Gunman kills four at Nevada pancake restaurant
A man armed with an AK-47 assault rifle killed four people in a shooting rampage, including three National Guardsmen, and wounded seven others during the breakfast rush at an IHOP in the Nevada state capital Carson City. Then the gunman, Eduardo Sencion, 32, of Carson City turned the gun on himself. The investigators are trying to determine the motives and whether the man targeted a group of National Guard personnel in the restaurant, police said.
Of the 12 people shot in the rampage, five were National Guard members who were sitting together, all in uniform, in the back of the restaurant. According to Los Angeles Times, the suspect drove a blue minivan about 9 a.m into a strip mall on Carson Street, a main throughway in the city, and began shooting at a woman on a motorcycle, Bethany Drysdale.
Sencion then stormed into the IHOP through the front door, went to the back of the restaurant where five National Guard members were eating breakfast, and opened fire.

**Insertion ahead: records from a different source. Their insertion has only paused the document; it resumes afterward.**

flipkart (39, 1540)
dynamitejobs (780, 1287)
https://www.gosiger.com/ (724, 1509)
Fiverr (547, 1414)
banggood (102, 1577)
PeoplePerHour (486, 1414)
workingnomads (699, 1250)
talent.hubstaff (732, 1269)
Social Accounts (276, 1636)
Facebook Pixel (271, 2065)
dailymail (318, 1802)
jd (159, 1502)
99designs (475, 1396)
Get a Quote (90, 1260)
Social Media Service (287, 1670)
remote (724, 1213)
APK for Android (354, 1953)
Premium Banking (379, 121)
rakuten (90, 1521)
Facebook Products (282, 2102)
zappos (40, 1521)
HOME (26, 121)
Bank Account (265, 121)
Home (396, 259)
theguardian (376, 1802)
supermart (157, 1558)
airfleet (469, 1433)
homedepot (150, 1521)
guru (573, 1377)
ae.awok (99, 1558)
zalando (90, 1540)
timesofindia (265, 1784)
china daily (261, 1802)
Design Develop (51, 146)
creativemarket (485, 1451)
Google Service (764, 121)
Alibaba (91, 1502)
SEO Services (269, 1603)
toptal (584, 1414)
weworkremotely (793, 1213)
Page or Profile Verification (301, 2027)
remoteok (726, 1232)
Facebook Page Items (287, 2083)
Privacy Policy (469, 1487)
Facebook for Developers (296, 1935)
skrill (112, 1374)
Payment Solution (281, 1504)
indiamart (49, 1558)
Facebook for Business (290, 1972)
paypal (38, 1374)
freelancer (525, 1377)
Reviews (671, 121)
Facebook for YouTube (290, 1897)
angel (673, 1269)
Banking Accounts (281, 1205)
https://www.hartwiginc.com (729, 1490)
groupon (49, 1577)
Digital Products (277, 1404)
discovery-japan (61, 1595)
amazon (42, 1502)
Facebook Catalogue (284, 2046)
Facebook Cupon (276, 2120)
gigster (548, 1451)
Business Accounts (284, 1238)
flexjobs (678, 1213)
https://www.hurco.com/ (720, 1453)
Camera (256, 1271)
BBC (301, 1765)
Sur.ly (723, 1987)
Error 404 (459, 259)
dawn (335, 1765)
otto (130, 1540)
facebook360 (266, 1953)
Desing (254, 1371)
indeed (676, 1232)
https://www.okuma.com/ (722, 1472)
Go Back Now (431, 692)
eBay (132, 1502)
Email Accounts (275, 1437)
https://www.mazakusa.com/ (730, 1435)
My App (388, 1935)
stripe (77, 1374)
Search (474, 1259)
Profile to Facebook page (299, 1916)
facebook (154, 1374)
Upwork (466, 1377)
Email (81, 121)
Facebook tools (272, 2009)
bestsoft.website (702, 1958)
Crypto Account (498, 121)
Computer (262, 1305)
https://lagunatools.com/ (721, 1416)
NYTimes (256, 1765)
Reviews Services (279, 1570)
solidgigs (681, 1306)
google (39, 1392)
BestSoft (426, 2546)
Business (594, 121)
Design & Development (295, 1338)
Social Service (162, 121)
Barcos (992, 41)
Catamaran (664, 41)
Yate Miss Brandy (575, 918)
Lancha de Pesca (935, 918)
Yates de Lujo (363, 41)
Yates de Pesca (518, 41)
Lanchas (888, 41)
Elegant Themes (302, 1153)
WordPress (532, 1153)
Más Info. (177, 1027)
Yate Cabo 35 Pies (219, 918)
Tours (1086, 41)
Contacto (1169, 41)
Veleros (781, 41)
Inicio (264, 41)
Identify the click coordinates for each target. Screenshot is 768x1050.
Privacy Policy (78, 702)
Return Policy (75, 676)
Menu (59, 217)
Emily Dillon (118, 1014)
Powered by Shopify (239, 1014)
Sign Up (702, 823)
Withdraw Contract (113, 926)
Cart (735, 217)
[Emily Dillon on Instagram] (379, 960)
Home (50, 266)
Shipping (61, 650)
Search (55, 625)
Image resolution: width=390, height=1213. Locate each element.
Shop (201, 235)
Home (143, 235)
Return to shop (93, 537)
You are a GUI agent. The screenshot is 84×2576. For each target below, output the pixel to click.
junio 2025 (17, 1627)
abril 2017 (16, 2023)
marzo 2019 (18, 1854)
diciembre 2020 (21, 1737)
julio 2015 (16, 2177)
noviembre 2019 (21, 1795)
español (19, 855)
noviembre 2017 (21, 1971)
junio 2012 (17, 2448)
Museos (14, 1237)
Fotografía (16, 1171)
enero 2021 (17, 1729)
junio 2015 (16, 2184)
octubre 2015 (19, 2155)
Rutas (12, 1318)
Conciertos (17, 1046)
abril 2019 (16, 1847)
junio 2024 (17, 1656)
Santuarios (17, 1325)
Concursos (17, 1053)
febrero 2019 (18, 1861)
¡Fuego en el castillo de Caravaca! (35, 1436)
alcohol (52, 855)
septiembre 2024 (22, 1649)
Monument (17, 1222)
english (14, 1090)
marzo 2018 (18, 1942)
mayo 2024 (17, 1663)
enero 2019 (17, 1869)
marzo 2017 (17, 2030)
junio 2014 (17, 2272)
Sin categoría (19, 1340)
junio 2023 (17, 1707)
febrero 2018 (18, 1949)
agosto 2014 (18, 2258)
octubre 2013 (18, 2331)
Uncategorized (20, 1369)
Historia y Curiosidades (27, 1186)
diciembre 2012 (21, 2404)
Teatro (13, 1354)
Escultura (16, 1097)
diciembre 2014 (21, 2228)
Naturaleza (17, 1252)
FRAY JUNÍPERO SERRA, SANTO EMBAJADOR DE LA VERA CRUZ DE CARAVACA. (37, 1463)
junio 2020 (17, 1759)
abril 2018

All five guardsmen and a woman were hit, Drysdale said.
The woman and two of the guardsmen later died of their wounds.
Investigators believe Sencion, who died Tuesday afternoon at a Reno hospital, acted alone.
Sencion had no tie to the National Guard and never served in the military, said the Carson City Sheriff.
Witnesses described a scene of horror and chaos after Sencion pulled up at the IHOP in a blue minivan just before 9 a.m. and ran into the restaurant, already firing his assault weapon.
"All I heard was about a heavy eight seconds of automatic gunfire," said Nick Teply, who was at the McDonald's drive-through next door. "I just froze trying to identify which direction it was coming from".
Family members suggest "mental issues" as motives for the shooting.